Dans les environs de Petchabury, je trouvai, à une distance d'une dizaine de milles à peu près, plusieurs villages habités par des Laotiens qui, établis là depuis deux ou trois générations, sont venus du nord-est du grand lac Sap et des bords du Mékong.

Leur costume consiste en une longue chemise et pantalons noirs de la même coupe que celle des Cochinchinois. Leur coiffure du moins celle des femmes, est également la même que celle des femmes de ce pays; les hommes portent le toupet siamois. Leurs chants et leur manière de boire, à l'aide de tuyaux de bambous, dans des grandes jarres, une liqueur fermentée faite de riz et de différentes plantes me rappelaient ce que j'avais vu chez les sauvages stiêngs; je retrouvai également chez eux les hottes et quelques petits instruments pareils à ceux de ces sauvages.

Les jeunes filles ont la peau blanche, comparative ment aux Siamois, et des traits très-agréables, mais qui de bonne heure grossissent et perdent beaucoup de leur charme. Isolés dans leurs villages, ces Laotiens ont conservé leur langue et leurs usages, et ils ne se mêlent jamais aux Siamois.

XXIII

Retour à Bangkok. - Préparatifs pour une nouvelle expédition au nord-est du Laos. Départ.

Après un séjour de quatre mois dans les montagnes de la province de Petchabury, dont quelques-unes, connues sous les noms de Nakhou Khao, Panom Kuol, Khao Iamoune et Khao Samroun, sont élevées de dix-sept cents à dix-neuf-cents pieds au-dessus du niveau de la mer, je revins à Bangkok, d'abord pour faire les préparatifs nécessaires à la nouvelle expédition que je méditais depuis longtemps et devant me conduire de Bangkok dans le bassin du Mékong, vers la frontière de Chine; puis, je dois l'avouer, pour me guérir de la gale que j'avais attrapée à Petchabury; comment ? je n'en sais vraiment rien, car tous les jours, et malgré les affreux moustiques, je renouvelais mes ablutions deux et souvent trois fois; quelques jours de frictions de pommade soufrée et de bons bains devaient, m'en débarrasser.
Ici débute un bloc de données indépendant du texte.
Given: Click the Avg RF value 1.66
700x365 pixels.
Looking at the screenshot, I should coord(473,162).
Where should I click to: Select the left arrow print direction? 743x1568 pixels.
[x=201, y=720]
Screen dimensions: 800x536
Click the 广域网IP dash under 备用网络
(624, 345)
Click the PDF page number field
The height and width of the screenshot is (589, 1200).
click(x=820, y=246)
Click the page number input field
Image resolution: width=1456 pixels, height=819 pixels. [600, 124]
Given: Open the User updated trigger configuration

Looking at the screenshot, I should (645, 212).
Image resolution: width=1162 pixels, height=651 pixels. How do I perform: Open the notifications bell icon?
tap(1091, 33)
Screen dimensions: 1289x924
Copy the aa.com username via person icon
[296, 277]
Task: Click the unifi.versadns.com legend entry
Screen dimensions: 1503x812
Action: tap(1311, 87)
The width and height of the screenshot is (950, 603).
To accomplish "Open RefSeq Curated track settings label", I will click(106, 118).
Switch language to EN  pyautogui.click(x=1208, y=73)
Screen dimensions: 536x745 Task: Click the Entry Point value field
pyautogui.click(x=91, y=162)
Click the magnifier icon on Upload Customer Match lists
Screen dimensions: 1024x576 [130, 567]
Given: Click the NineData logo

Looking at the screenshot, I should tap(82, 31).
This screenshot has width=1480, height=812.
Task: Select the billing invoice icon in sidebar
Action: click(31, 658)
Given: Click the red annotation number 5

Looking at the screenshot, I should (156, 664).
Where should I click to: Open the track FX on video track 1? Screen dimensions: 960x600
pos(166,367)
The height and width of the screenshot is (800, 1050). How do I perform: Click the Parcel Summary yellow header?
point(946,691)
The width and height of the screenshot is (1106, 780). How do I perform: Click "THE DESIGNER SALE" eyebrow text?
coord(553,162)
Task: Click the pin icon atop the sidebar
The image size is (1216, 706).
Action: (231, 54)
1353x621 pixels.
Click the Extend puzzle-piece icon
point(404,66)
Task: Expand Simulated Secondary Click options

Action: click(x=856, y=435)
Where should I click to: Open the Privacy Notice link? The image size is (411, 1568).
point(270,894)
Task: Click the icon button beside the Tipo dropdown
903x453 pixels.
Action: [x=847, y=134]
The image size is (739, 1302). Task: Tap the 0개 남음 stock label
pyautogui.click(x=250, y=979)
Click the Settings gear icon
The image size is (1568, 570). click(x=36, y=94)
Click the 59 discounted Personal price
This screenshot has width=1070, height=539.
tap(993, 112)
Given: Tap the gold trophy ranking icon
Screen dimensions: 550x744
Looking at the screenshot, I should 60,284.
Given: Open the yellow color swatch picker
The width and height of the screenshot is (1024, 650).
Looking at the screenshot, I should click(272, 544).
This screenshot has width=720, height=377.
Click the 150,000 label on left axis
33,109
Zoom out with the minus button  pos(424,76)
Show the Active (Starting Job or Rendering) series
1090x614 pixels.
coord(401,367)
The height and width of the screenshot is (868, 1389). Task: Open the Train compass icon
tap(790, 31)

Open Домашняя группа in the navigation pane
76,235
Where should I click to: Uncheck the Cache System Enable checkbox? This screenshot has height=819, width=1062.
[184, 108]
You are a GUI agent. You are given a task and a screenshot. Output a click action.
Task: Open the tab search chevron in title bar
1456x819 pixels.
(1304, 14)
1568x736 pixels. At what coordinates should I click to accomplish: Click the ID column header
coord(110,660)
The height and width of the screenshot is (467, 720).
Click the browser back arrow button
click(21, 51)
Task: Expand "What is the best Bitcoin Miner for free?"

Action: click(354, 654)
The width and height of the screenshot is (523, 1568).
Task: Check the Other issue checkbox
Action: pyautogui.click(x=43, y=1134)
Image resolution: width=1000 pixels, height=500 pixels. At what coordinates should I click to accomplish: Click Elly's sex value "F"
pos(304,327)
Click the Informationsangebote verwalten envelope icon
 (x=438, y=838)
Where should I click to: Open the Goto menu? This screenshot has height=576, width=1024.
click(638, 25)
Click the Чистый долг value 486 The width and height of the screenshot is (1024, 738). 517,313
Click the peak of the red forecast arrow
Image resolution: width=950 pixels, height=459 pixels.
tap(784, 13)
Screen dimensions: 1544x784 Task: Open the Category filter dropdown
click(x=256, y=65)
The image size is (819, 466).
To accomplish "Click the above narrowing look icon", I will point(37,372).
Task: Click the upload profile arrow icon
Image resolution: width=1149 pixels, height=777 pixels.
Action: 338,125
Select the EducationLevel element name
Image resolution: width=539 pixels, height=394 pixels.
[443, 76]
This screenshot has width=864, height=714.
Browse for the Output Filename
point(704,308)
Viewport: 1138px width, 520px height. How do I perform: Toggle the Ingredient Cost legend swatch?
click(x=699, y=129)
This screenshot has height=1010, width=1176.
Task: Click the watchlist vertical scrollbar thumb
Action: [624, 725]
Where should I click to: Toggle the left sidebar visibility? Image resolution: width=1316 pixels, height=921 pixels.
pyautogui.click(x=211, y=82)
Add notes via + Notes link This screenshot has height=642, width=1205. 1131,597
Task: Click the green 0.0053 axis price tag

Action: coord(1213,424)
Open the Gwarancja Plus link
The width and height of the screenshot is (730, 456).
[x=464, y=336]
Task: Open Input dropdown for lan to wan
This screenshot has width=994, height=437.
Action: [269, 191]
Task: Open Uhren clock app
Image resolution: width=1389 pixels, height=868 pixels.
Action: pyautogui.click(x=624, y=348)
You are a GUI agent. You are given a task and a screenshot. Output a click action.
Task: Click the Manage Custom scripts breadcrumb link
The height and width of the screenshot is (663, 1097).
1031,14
Ceci est une de ces petites contrariétés inséparables de la vie de voyage, et petite en comparaison du malheur que je viens d'apprendre le bateau à vapeur sur lequel la maison Gray, Hamilton et Cie de Singapour avait chargé toutes mes dernières caisses de collections, vient de sombrer à l'entrée de ce port. Voilà donc mes pauvres insectes qui me coûtent tant de peines, de soins et tant de mois de travail à jamais perdus !... Que de choses rares et précieuses je ne pourrai sans doute pas remplacer, hélas !

Il y a deux ans à la même époque, au début de mes pérégrinations dans ce pays, je me trouvais à peu près à l'endroit où je suis aujourd'hui, sur le Ménam, à quelque lieues au nord de Bangkok. Les dernières boutiques flottantes des environs, avec leur population presque exclusivement chinoise, commencent à devenir plus rares et même disparaissent; la vue des rives basses du fleuve est un peu monotone, quoique de distance en distance, à travers le feuillage des bananiers et des broussailles surmontées des palmes de l'aréquier ou des cocotiers, apparaissent les toits de quelques cabanes, ou dans des emplacement toujours heureusement choisis, les murs blancs d'une pagode, entourée des modestes habitations des bonzes. C'est l'époque des fêtes; le fleuve est sillonné de magnifiques et immenses pirogue, chargées et décorées avec ce luxe d'hommes, de dorures, de sculptures et de couleurs que l'Orient seul sait déployer, et qui s'entre-croisent avec Ies lourds bateaux des marchands de riz, des cultivateurs et des pauvres femmes qui vont brocanter quelques noix d'arec ou des bananes. Ce n'est guère qu'à cette époque et dans une ou deux autres occasions que le roi, les princes et les grands mandarins déploient ainsi leurs richesses et leur importance. Le roi se rendait à une pagode où il allait offrir des présents, précédé, escorté et suivi de toute la cour. Chacun des mandarins était dans une de ces splendides pirogues dont les rameurs étaient couverts d'étoffes aux couleurs brillantes. Beaucoup d'embarcations étaient chargées de soldats en habits rouges; celle du roi se distinguait surtout parmi toutes les autres par un trône surmonté d'une petite tour se terminant en flèche, et par la masse de dorures et de sculptures dont elle était chargée. Le roi, qui avait à ses pieds quelques jeunes princes, ses enfants, saluait de la main les Européens qui se trouvaient sur son passage.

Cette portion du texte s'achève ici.